The main object of those who secured the appointment of a select committee of the British House of Commons in 1749, to inquire into the condition of the Hudson bay territory and the trade carried on there (See page 8), was to secure the cancellation of the Company’s monopoly and to throw the country open to settlement. With this object in view much evidence was produced to show that the territory offered inducements to colonists, and, as inscribed in the pages of the official report, this gives us the earliest account of pioneer agriculture in this region, and an idea of the possibilities of the country from the old timers’ points of view.
Mr. Richard White, one of the witnesses examined before the committee, said that he went to Albany Fort in the year 1726, as clerk to the Company, and remained there seven years, and that he had been ten years at Churchill, which was the northernmost fort. He testified that “the Governor at Albany had a garden in which peas, beans, turnips and salad grew as well and plentiful as in England, but he never knew of seed raised in that country to have been sown again. He saw a small quantity of barley growing near Moose river in August, which is about two months before the cold weather, which barley was in the ear, but not full, but as he has never been used to tillage, he is a very indifferent judge in those matters.”
Mr. White stated that “he apprehended the countries adjoining to Hudson bay might be settled and improved, and that in the southern parts, oats, barley and peas would grow, but if persons were allowed to settle, he did not apprehend they could at first subsist by the cultivation of lands only he did not know why the Company did not grow their own corn, nor whether any proposal had been made to them for that purpose, for he really thought corn would grow there, which certainly would tend much to the advantage of the Company, as well as to the security of persons residing there. Their common provisions were fish and fowl, and they had no bread but what came from England; that all grain kept there very well, except peas; that in a general way they had two years’ provisions beforehand in their forts, especially of bread.”
Being asked if the Indians could not cultivate corn for one-third of the price it costs in Europe, this witness said—“The Indians are in general a slothful people and cultivate no corn.”
Soil Good and Climate Mild
Another of the witnesses examined before the committee, Mr.
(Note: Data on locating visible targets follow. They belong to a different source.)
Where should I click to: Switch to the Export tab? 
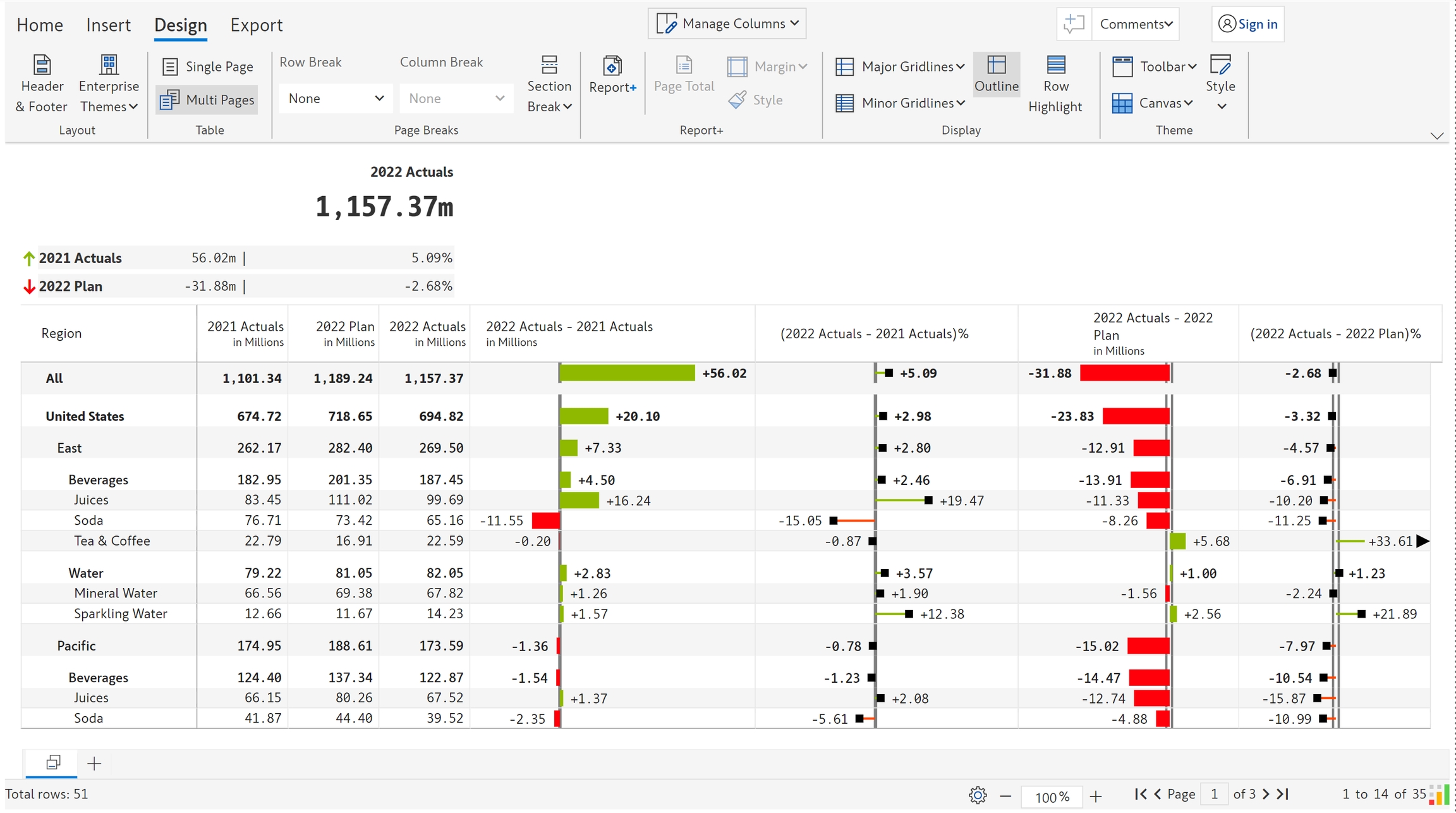point(256,25)
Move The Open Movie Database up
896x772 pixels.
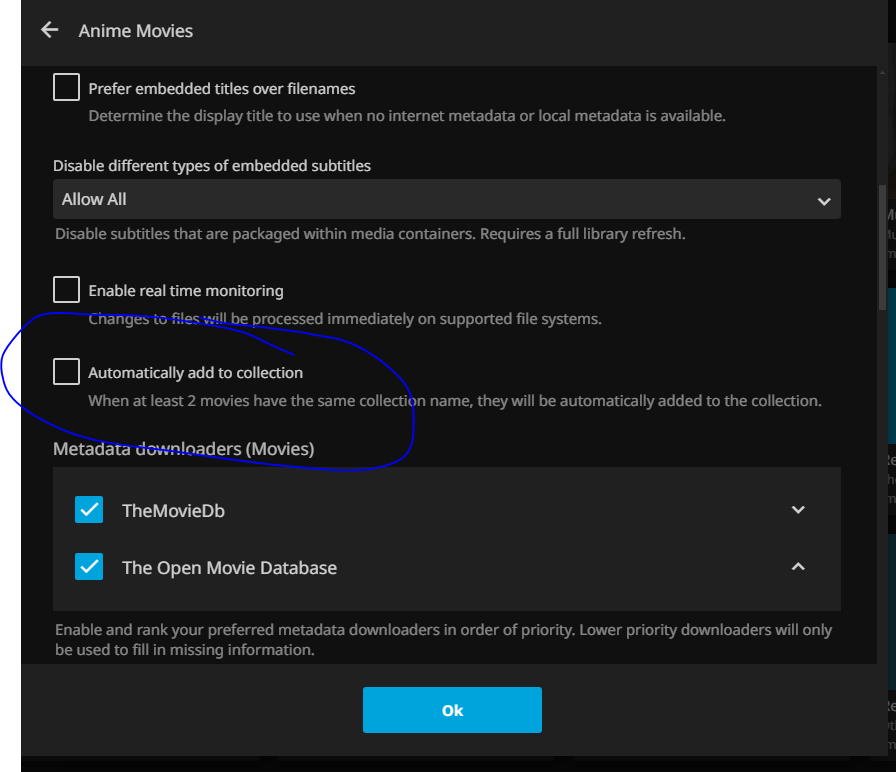pos(798,567)
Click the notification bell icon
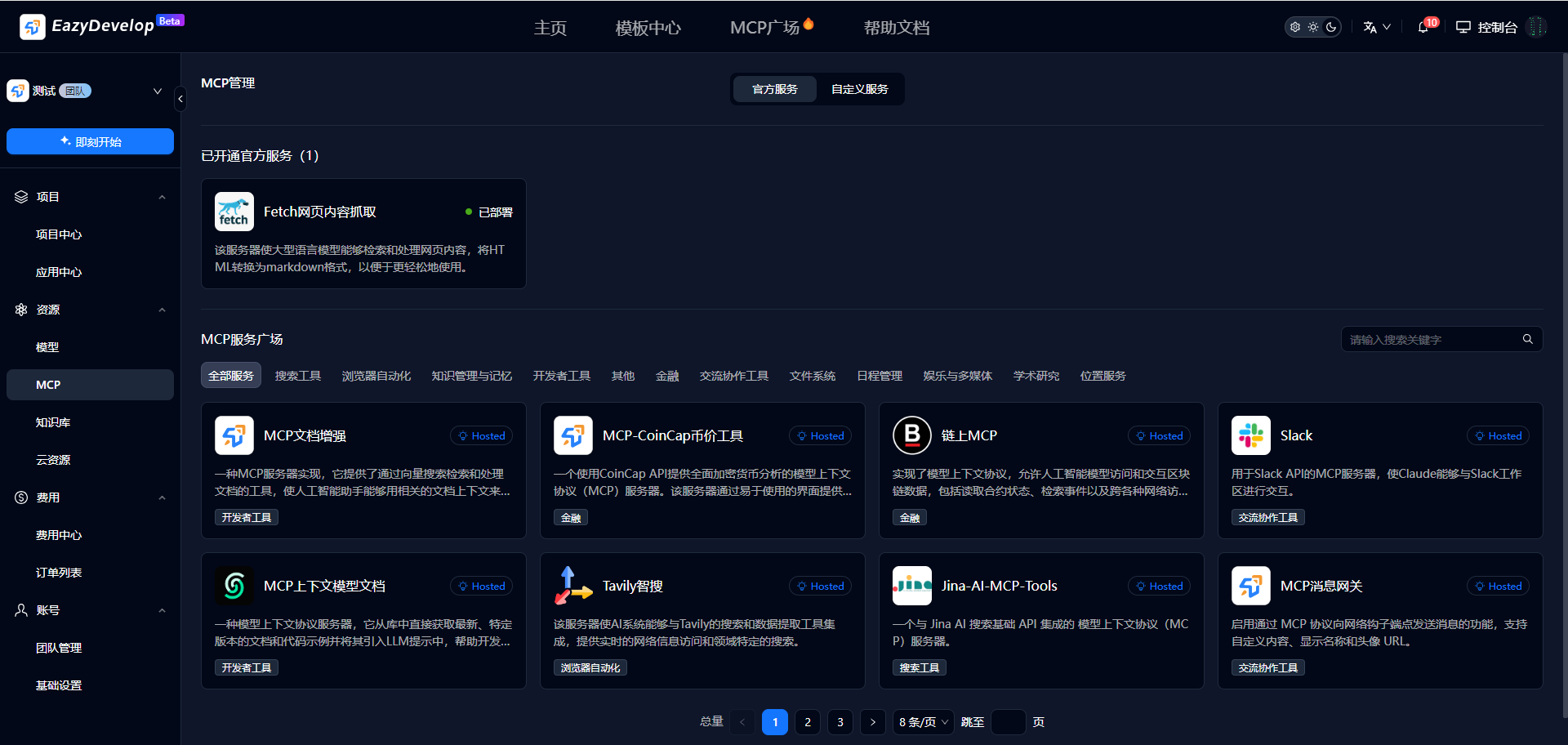 click(x=1423, y=27)
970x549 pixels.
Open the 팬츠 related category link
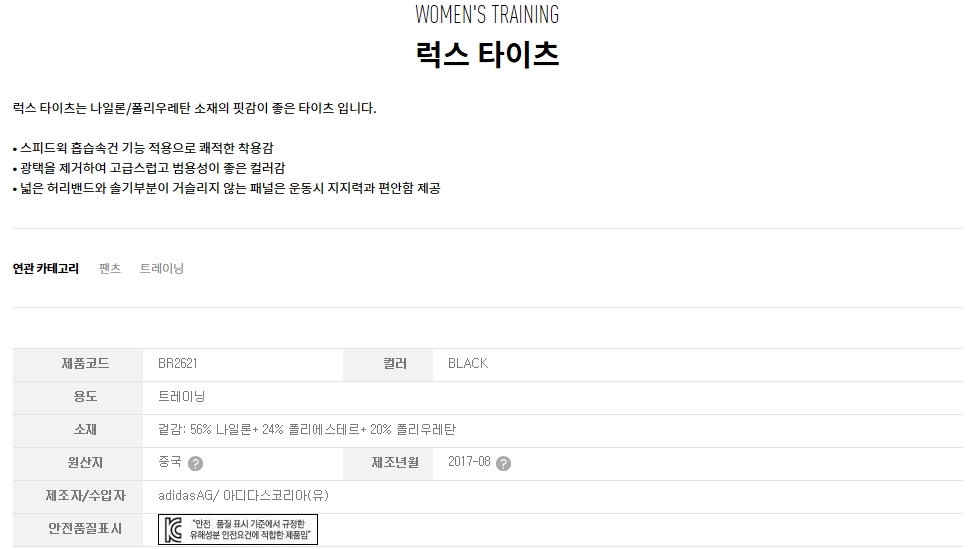[109, 269]
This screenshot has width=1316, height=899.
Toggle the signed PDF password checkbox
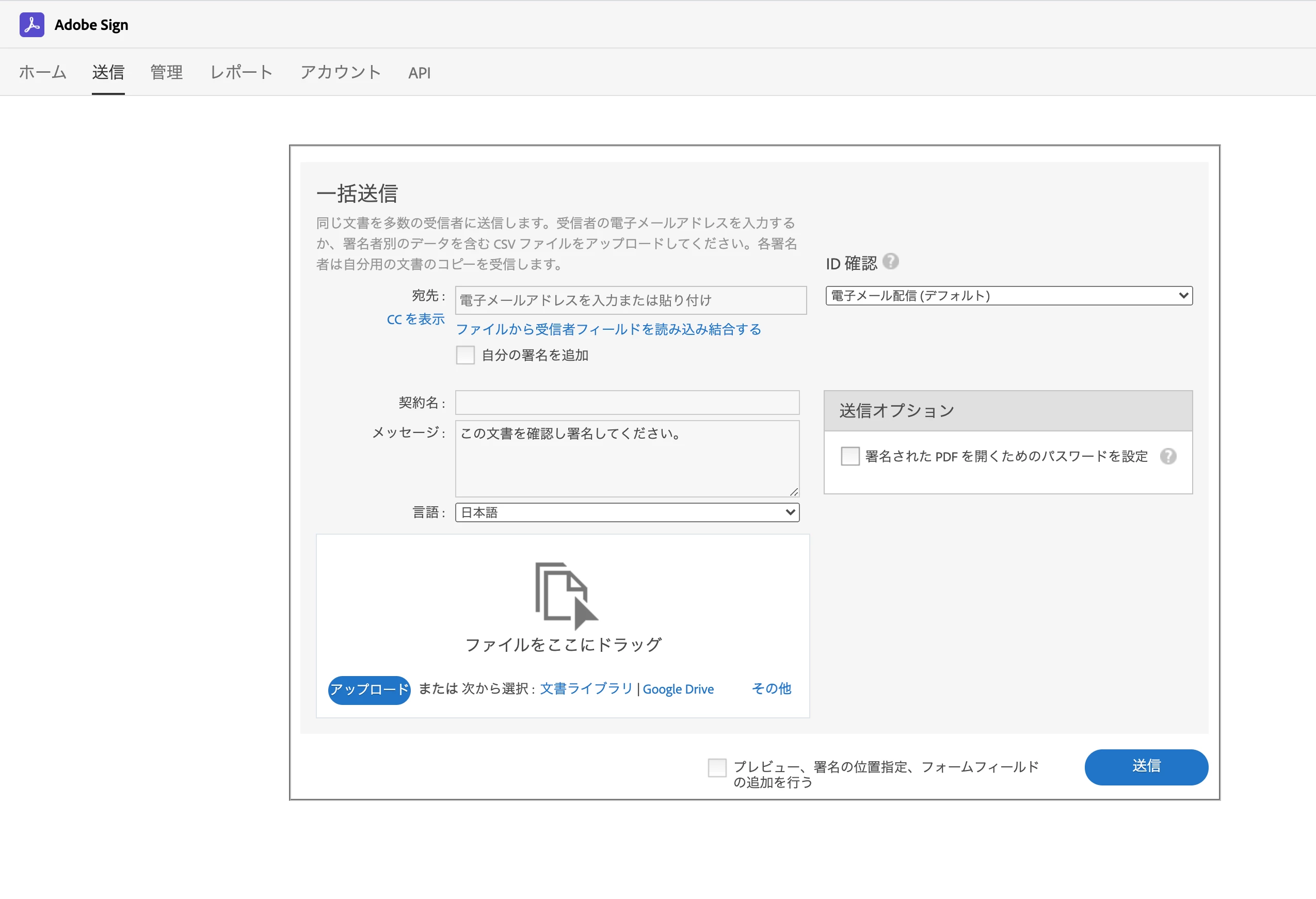(849, 456)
Matthew Sergeant, stated that while in the Company’s service he had been twelve miles up the country at York Factory, thirty miles up the river from Albany Fort, and had travelled by land from Moose river to Albany Fort, one hundred miles along the coast. The soil was good and produced good turnips, the climate for four months in the year being mild.
The record of the evidence continues:—“The good soil is not quite two feet deep, when you come to a stratum of loam and sand. In some places the frost is never out of the ground, but you may dig through it. The turnips he has eaten there are as good as ever he ate in England, but he does not know whether seed raised there would produce the same. It is the general opinion at York Factory that the soil is proper for wheat, barley, rye or oats. He has seen very good peas and beans grow there, but he never saw any corn grow there, except some wild oats; and that his mess-mate did sow some corn there, which, though it grew a good height, never came to perfection; but, in the opinion of the witness, oats would ripen at Albany, where he has seen a cherry-tree bearing black cherries. He has seen the Indians bring down currants, which, they said, grew in their country. They also brought down sugar, which was very black, and made from the tree of which their paddles are made; that the Indians informed the witness that there are large lakes behind the factory; that the witness had been in a lake ten miles long, without any fall going to it.